197. APPRÉCIATIONS DU SUPÉRIEUR HIÉRARCHIQUE. – Les appréciations portées sur l’aptitude, la capacité et la qualification professionnelle d’un agent public (Eignung, Befähigung, fachliche Leistung) sont aussi subjectives que les appréciations en matière d’examen (BVerwGE 15, 39 [40] ; BVerwGE 21, 127, appréciation sur la manière de servir) ; seul le supérieur hiérarchique est en mesure d’apprécier correctement dans quelle mesure l’agent est capable d’exercer ses fonctions. Le juge ne peut substituer son appréciation à celle du supérieur hiérarchique. Le principe a été maintenu, même à propos de décisions de non-recrutement dans la fonction publique, dans un cas donc où l’on aurait pu penser que l’article 12 I LF avait vocation à limiter la capacité de l’administration à effectuer un pronostic sur la fidélité d’un candidat fonctionnaire à l’ordre constitutionnel (BVerwGE 61, 176 [186], fidélité à la constitution).

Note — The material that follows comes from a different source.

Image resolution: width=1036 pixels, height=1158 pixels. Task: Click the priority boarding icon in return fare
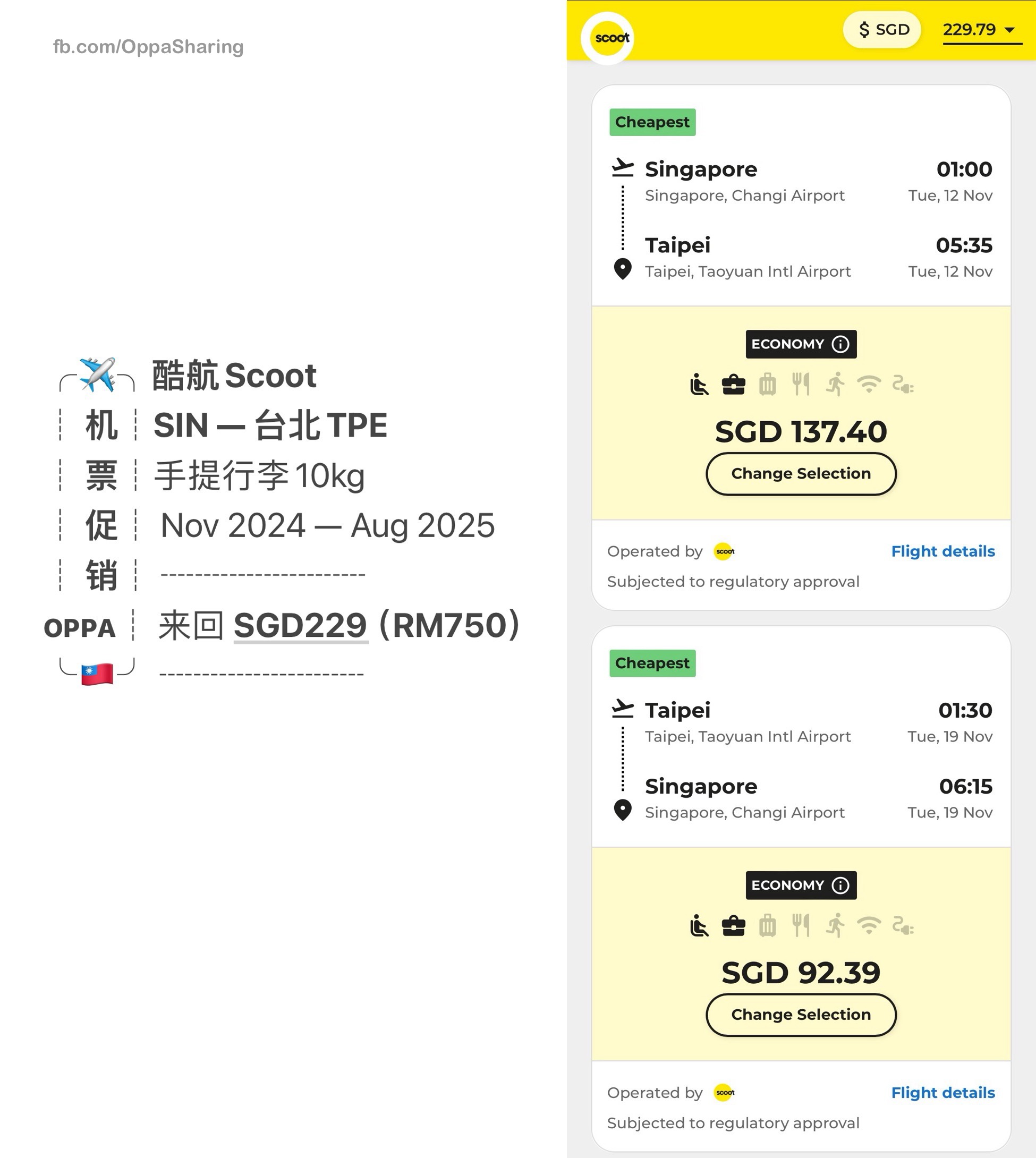pos(835,926)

198. JUGEMENTS DE VALEUR PORTÉS PAR DES COMMISSIONS ET EXPERTS INDÉPENDANTS. – La même liberté d’appréciation est reconnue aux organismes indépendants et libres, de composition pluraliste, appelés à porter des jugements de valeur artistique, morale ou pédagogique : attribution d’une subvention à un film, classement d’un spectacle ou d’une publication dangereuse pour la jeunesse (BVerwGE 39, 197 [203]), etc. De telles appréciations sont autant de pronostics insusceptibles de justification entièrement rationnelle. La limitation du contrôle du juge se justifie alors par la composition de l’organisme : caractère collégial, compétence présumée de ses membres, caractère représentatif de la société, qui garantit l’indépendance de la décision mieux que ne pourrait le faire le seul tribunal.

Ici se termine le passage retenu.